**VORLIEGENDER TEXT**:
____

Lady Bird [2017]

Wertung: 4.5 von 6 Punkten  |   Kritik von Jens Adrian  |   Hinzugefügt am 25. Januar 2018
Genre: Drama / Komödie

Originaltitel: Lady Bird
Laufzeit: 94 min.
Produktionsland: USA
Produktionsjahr: 2017
FSK-Freigabe: noch nicht bekannt

Regie: Greta Gerwig
Musik: Jon Brion
Darsteller: Saoirse Ronan, Laurie Metcalf, Tracy Letts, Lucas Hedges, Timothée Chalamet, Beanie Feldstein, Lois Smith, Stephen Henderson, Odeya Rush, Jordan Rodrigues


Kurzinhalt:

Christine McPherson (Saoirse Ronan) ist 17 Jahre alt, besucht das letzte Jahr einer katholischen High School in Sacramento und hofft nichts mehr, als dass sie auf ein College möglichst weit weg wird gehen können, um ihrem Zuhause, das nach ihrer Aussage „auf der falschen Seite der Gleise“ liegt, entkommen zu können. Ihre Eltern Marion (Laurie Metcalf) und Larry (Tracy Letts) sind nicht wohlhabend und die Situation wird nur prekärer, als Christines Vater entlassen wird. Christine, die sich selbst „Lady Bird“ nennt, ist wie ihre beste Freundin Julie (Beanie Feldstein) darum bemüht, dazu zu gehören. Im Laufe des Abschlussjahres findet sie in der bei Mitschülerinnen und Mitschülern beliebten Jenna (Odeya Rush) jemanden, der so ist wie sie selbst gern wäre, und in Danny (Lucas Hedges) eine erste Liebe. Dabei ist „Lady Bird“ immer noch auf der Suche nach ihrer eigenen Persönlichkeit und sie wird stärker von ihrer strengen Mutter geprägt, als sie sich eingestehen will …


Kritik:
Wer bei Greta Gerwigs Lady Bird ein extrovertiertes Drama mit hochemotionalen Konfrontationen erwartet, wird enttäuscht werden. Die Coming-of-Age-Geschichte um die 17jährige Christine, die sich im letzten Jahr auf der High School fragt, was das Leben für sie bereithält, ist fantastisch gespielt und auf eine Art erzählt, als würde die Regisseurin als Beobachterin in das Leben der gezeigten Personen treten. Doch bewegt der Film sein Publikum inhaltlich weniger als es die starken Frauenfiguren sollten.

____

**AUFGABE 1**:
Prüfe, ob die Aussagen (a), (b) und (c) mit der Filmkritik übereinstimmen: (a) Christine geht in Sacramento auf eine katholische High School. (b) Christines Mutter verliert ihre Arbeitsstelle. (c) Die Musik des Films stammt von Greta Gerwig. Antworte jeweils mit Ja oder Nein und zitiere die entscheidenden Worte der Filmkritik wörtlich.
**AUFGABE 2**:
Drucke aus der Filmkritik alles von „Wertung: 4.5 von 6“ bis hinunter zu „Laufzeit: 94 min.“ unverändert ab.
Die Einträge sind für die Bearbeitung ohne Bedeutung.

**EINTRÄGE**:
____

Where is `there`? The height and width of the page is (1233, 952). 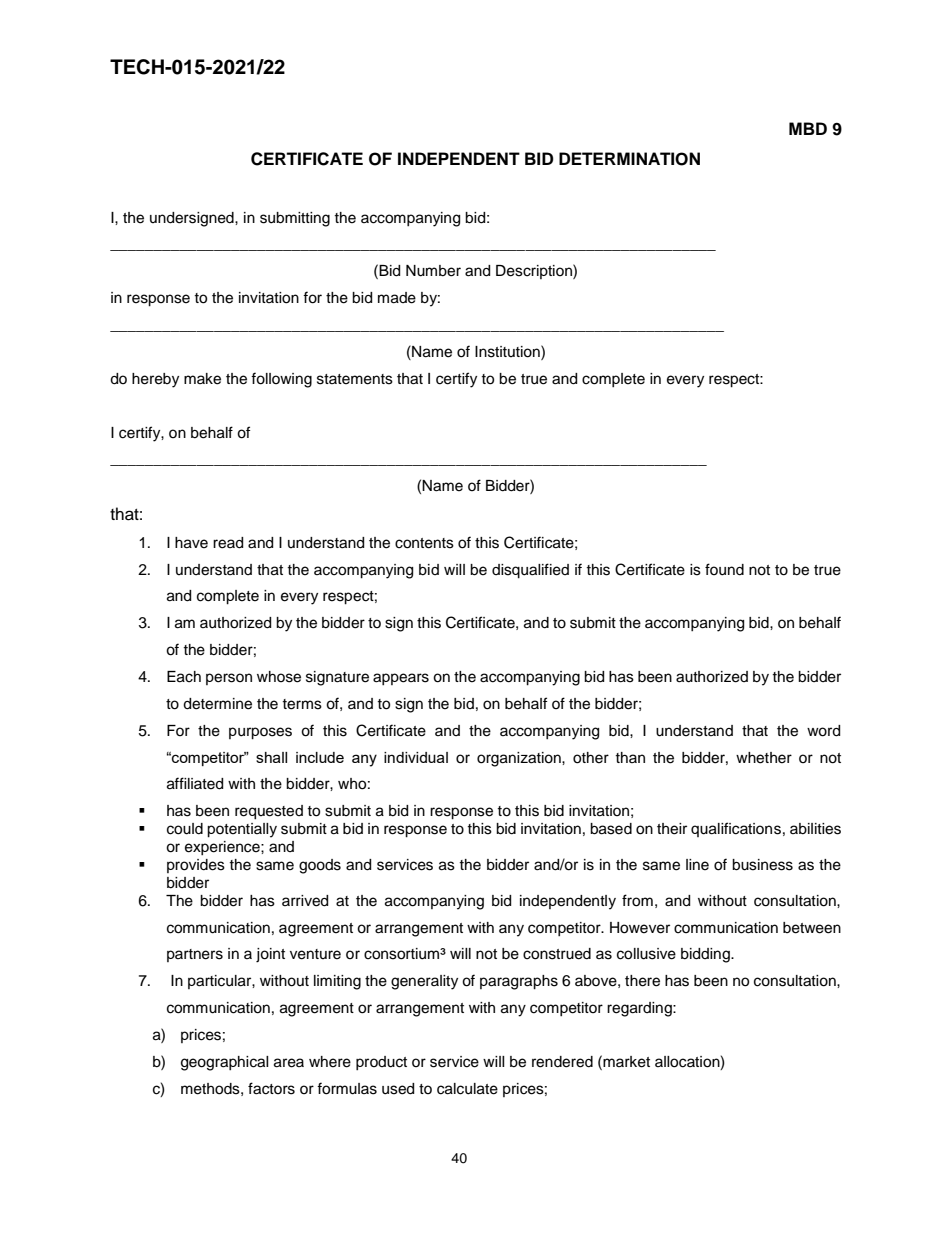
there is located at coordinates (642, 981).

____

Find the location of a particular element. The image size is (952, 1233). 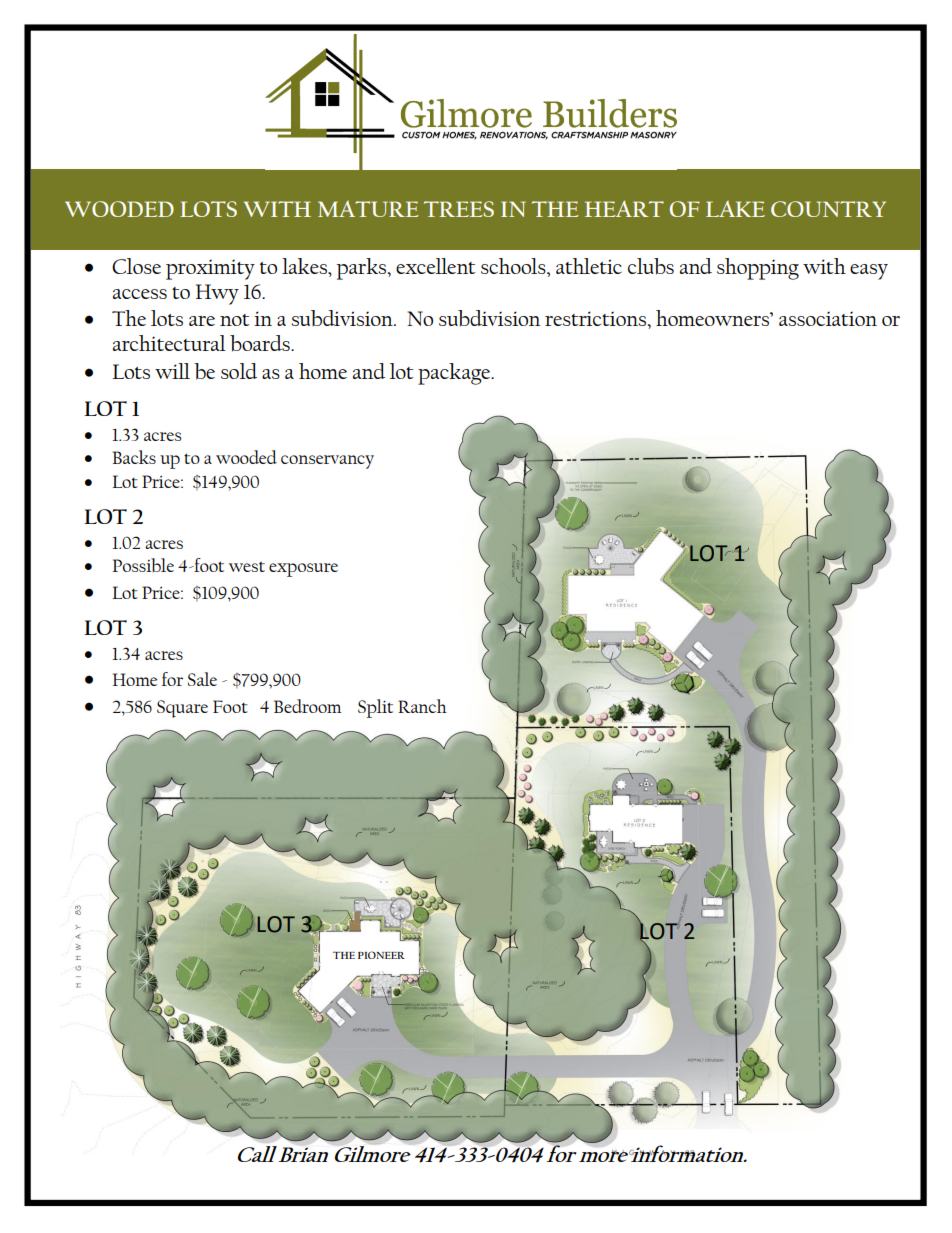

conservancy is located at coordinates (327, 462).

____

**LÖSUNG 1**:
(a) Ja: „besucht das letzte Jahr einer katholischen High School in Sacramento“
(b) Nein: „als Christines Vater entlassen wird“
(c) Nein: „Musik: Jon Brion“

**LÖSUNG 2**:
Wertung: 4.5 von 6 Punkten  |   Kritik von Jens Adrian  |   Hinzugefügt am 25. Januar 2018
Genre: Drama / Komödie

Originaltitel: Lady Bird
Laufzeit: 94 min.